(REQUIREMENT) In the passage below on guilt and shame, during what age range does the writer say shame is acquired?

(PAGE EXCERPT)
===

According to some, having been raised an Irish Catholic, I should practically have a PhD in guilt! Seriously though, seeing the effect that it has on people’s lives, I do ponder this feeling, and its consequences, from time to time.
Recently I’ve been thinking about how strongly it relates to shame. For most of us, this is something that we learn at a very early age. This means that it’s acquired during the phase of our lives (0 – approximately 6 years of age) when we accept things without question, and without the ability to judge their validity or helpfulness. As a result, shame is something that is very longstanding, deep rooted and can have a profound impact on our lives. It is also – as alluded to in my, slightly flippant, comment above – often embedded into our culture, helping to perpetuate and strengthen its hold on us.
So, is it healthy, and does it serve any useful purpose?
If I can address the second part of that question first, I believe that guilt is only useful in as much as it alerts us to discomfort. It shows that there is an issue that needs addressing.

===

(DATA EXTRACT)
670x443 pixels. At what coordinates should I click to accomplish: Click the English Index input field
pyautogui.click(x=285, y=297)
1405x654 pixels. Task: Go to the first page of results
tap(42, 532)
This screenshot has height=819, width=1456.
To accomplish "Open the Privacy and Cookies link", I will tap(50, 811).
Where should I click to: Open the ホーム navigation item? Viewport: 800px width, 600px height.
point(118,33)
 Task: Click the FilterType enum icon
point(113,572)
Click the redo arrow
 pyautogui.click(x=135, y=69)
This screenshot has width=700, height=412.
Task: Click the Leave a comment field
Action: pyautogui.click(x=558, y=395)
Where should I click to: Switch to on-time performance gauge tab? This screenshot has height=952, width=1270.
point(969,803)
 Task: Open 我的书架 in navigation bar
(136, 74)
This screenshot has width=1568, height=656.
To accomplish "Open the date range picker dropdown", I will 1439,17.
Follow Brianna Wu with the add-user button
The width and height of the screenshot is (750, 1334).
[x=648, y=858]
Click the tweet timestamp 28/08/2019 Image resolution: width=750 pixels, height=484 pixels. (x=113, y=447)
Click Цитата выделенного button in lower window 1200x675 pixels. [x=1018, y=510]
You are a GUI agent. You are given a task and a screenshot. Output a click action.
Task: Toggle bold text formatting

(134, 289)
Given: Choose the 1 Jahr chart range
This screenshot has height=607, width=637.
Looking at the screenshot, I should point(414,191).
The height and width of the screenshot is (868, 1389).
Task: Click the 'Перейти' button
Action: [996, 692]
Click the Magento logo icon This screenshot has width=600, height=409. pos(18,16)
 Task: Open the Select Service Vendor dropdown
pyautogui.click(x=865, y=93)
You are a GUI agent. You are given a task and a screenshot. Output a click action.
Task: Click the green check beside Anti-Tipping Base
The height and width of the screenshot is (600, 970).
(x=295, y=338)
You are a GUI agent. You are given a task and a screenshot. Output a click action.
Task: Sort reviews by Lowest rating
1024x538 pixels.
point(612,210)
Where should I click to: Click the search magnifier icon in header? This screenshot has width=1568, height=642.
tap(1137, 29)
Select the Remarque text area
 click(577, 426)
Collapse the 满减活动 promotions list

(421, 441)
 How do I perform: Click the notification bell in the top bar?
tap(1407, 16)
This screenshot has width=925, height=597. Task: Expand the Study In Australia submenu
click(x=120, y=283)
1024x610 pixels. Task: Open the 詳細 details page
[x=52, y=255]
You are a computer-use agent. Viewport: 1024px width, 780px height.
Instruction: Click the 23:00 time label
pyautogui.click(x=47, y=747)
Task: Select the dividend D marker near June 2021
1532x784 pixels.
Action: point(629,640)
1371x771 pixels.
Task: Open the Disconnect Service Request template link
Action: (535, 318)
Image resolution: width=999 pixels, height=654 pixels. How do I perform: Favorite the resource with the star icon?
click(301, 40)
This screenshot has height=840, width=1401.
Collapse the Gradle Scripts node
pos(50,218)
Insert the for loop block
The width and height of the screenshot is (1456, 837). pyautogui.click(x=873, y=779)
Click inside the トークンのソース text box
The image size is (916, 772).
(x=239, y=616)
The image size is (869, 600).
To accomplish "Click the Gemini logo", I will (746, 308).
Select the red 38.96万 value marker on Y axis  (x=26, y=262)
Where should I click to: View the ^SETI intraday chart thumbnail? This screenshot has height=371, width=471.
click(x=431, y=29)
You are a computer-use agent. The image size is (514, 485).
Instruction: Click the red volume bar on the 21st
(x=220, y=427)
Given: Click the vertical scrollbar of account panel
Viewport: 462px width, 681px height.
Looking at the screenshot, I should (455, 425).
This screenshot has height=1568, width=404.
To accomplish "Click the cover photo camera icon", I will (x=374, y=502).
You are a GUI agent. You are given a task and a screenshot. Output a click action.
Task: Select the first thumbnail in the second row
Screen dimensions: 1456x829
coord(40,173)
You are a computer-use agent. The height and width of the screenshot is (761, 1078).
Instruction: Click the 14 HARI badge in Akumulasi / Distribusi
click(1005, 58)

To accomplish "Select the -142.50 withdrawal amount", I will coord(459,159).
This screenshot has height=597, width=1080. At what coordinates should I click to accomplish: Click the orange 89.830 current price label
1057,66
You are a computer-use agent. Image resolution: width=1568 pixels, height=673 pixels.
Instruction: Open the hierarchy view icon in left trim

===

(COMPLETE OUTPUT) From 0 to approximately 6 years of age.